43rd Chief Justice of Calcutta High Court
- In office 11 May 2023 – 15 September 2025 Acting: 31 March 2023 — 10 May 2023
- Nominated by: D. Y. Chandrachud
- Appointed by: Droupadi Murmu
- Preceded by: Prakash Shrivastava
- Succeeded by: Soumen Sen (acting); Sujoy Paul;

Judge of Calcutta High Court
- In office 25 October 2021 – 10 May 2023
- Nominated by: N. V. Ramana
- Appointed by: Ram Nath Kovind

Judge of Madras High Court
- In office 31 March 2009 – 24 October 2021
- Nominated by: K. G. Balakrishnan
- Appointed by: Pratibha Patil

Personal details
- Born: 16 September 1963 (age 62) Madras, Madras State (now Chennai, Tamil Nadu), India
- Parent(s): Dr. T. S. Subbiah Nalini Subbiah
- Alma mater: Loyola College, Chennai (B.Sc.) Dr.
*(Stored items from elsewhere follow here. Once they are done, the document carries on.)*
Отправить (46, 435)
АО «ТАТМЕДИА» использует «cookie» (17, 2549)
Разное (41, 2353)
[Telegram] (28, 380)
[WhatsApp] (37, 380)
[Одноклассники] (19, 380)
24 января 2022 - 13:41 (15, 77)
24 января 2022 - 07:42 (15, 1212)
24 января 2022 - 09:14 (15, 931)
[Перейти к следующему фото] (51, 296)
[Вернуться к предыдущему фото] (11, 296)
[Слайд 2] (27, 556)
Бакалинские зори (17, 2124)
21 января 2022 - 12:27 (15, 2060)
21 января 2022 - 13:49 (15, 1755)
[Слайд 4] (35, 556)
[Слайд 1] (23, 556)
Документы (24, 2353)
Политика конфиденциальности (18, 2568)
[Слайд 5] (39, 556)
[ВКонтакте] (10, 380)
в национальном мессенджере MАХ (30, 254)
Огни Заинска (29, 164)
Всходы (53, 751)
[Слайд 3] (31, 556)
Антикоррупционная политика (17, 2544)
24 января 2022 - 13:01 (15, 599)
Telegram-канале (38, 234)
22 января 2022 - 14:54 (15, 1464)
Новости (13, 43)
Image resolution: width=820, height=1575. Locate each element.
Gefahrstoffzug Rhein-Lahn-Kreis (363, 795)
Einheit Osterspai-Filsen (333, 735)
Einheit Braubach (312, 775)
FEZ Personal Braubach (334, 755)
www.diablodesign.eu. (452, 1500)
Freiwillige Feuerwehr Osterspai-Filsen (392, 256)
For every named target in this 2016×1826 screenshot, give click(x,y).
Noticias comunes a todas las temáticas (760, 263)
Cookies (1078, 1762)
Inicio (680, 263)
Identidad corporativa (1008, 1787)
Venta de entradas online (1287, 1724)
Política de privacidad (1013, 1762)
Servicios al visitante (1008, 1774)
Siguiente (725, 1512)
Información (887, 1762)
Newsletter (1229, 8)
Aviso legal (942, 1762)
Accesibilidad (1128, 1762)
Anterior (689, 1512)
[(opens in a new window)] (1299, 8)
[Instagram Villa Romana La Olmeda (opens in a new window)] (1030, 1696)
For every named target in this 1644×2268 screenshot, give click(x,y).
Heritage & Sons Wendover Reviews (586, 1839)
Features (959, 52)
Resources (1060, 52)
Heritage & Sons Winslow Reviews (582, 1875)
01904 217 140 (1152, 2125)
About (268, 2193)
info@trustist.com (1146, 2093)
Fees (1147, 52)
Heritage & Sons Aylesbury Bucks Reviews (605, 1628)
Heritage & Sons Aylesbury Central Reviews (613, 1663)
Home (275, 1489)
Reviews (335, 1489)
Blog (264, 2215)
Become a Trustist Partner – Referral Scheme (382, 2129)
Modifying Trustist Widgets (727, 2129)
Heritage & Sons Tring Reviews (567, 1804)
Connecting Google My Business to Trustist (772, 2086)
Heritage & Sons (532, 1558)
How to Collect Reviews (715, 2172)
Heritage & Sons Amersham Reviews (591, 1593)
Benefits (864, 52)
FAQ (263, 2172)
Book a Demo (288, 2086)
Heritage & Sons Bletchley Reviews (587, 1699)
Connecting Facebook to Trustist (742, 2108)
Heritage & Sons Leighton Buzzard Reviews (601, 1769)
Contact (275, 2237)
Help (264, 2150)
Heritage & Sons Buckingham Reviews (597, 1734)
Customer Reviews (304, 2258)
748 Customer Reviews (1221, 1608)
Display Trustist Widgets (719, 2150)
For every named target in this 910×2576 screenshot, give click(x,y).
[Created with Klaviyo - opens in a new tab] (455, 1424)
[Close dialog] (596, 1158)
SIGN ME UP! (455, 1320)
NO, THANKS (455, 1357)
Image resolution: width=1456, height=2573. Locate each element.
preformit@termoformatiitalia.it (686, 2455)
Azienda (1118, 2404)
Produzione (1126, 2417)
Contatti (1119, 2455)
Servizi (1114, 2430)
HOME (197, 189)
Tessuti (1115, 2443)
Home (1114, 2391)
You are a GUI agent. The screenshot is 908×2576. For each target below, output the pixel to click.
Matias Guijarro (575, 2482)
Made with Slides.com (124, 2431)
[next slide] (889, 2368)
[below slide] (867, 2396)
Ambedkar Government Law College, Chennai (L.L.B.)

= T. S. Sivagnanam =

Former Chief Justice of Calcutta High Court

Tirunelveli Subbiah Sivagnanam (born 16 September 1963) is a retired Indian judge who served as the 43rd Chief Justice of Calcutta High Court. He is a former judge of Calcutta High Court and Madras High Court.

== Early life ==
Sivagnanam was born to Dr. T. S. Subbiah and Nalini Subbiah. He was born on 16 September 1963. He completed his B.Sc. degree at Loyola College, Chennai, obtained his L.L.B degree from Dr. Ambedkar Government Law College, Chennai and enrolled in the Bar Council of Tamil Nadu on 10 September 1986.

== As an advocate ==
After enrollment, Justice Sivagnanam joined the chamber of Mr. R. Gandhi, Senior Advocate. Justice Sivagnanam was appointed Additional Central Government Standing Counsel during 2000.

== As judge of high court ==
Justice Sivagnanam was appointed Additional Judge, of the High Court of Madras on 31 March 2009 and later he was appointed Permanent Judge on 29 March 2011. He is the Chairman for the Computer Committee of the High Court of Madras. He was transferred as a Judge of Calcutta High Court and took oath on 25 October 2021. On 11 May 2023, he took oath as the Chief Justice of Calcutta High Court. He retired as Calcutta Chief Justice on 15 September 2025 after serving a tenure of over 2 years. He was at the 2nd rank in the all India seniority list of high court judges on the date of his retirement.

== TNSJA ==
Justice T. S. Sivagnanam is one of the Members of the Board of Governors of the TNSJA (Tamil Nadu State Judicial Academy).

== Virtual hearings ==
During the COVID - 19 pandemic, the Computer Committee of the High Court of Madras, headed by Justice T.S. Sivagnanam had decided to purchase 100 Licences of "MicrosoftTeam" for conducting Virtual Hearing of the Cases by all Judicial Officers in the State of Tamil Nadu.

== Electronic processes ==
Another important step taken by the Computer Committee of the High Court of Madras, headed by Justice T. S. Sivagnanam, was to introduce NSTEP (National Service and Tracking of Electronic Process). By purchasing 1200 Smart Phones for the Process Servers, the Service of the Court Processes was made easy, simple within a short span of time.

== Important cases ==

=== Mines case ===
In an Important case, Justices T. S. Sivagnanam and G. Jayachandran passed an order of winding up the commission headed by IAS officer U. Sagayam. This case was relating to the appointment of former Madurai District Collector Sagayam as Special Officer/Legal Commissioner to conduct probe into all granite mining contracts and licences given to various private companies in Tamil Nadu.

Sterlite Plant Case

Justices T. S. Sivagnanam and V. Bhavani Subbaroyan in a judgement dismissed a batch of 10 petitions filed by Vedanta on behalf of the Sterlite Copper Plant at Thoothukudi.

Income Tax Notice case

Justice T. S. Sivagnanam had allowed writ petitions filed by P. Chidambaram (former Finance Minister of India) and his family members, challenging the demand notices saying there was reason to believe that income chargeable to tax had escaped assessment. Mr. Chidambaram submitted that he and his family grow coffee and after pulping and drying, sell the raw coffee. Proceeds of its sale are agricultural income exempted from the applicability of Section 10(1) of the Income Tax Act.